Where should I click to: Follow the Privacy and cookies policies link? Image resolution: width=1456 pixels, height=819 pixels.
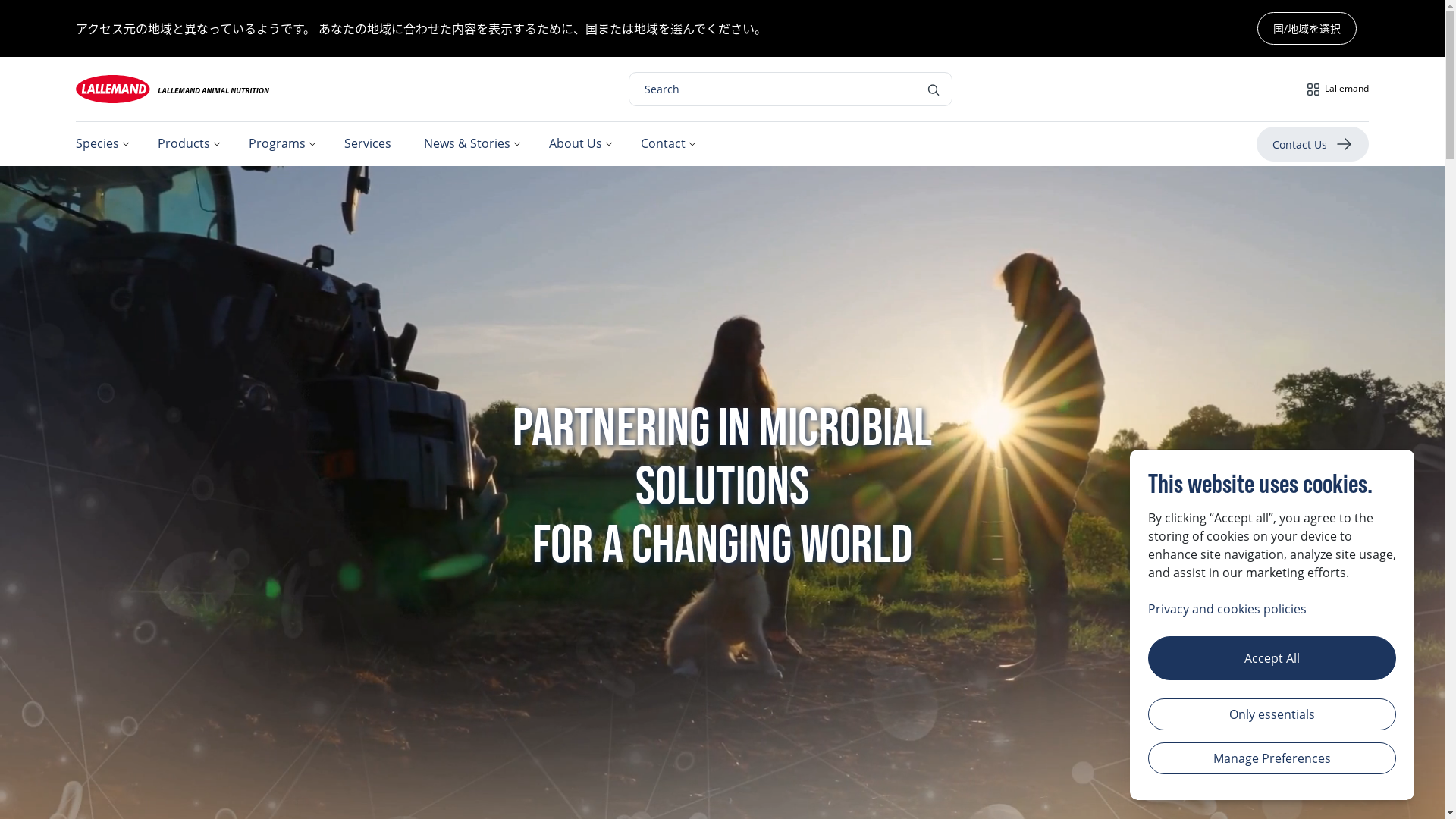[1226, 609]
━━━━━━━━
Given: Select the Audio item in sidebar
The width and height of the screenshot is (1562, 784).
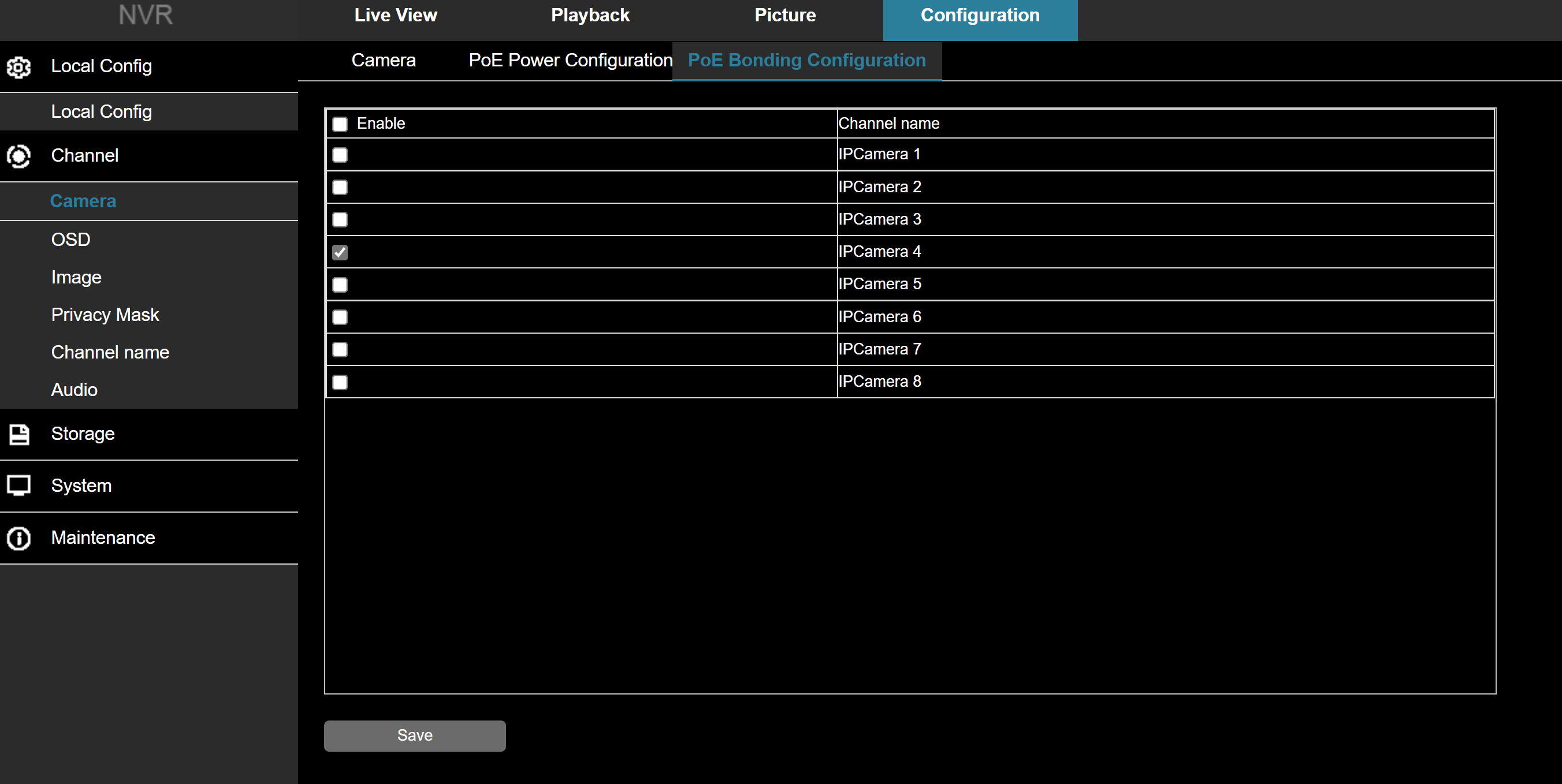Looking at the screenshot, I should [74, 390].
━━━━━━━━
- GOAL -
Echo the entries from the line containing "Given: Select the Audio item in sidebar" through the line containing "Looking at the", both ends inclusive, leaving the pictures out of your answer.

- TASK RESULT -
Given: Select the Audio item in sidebar
The width and height of the screenshot is (1562, 784).
Looking at the screenshot, I should [74, 390].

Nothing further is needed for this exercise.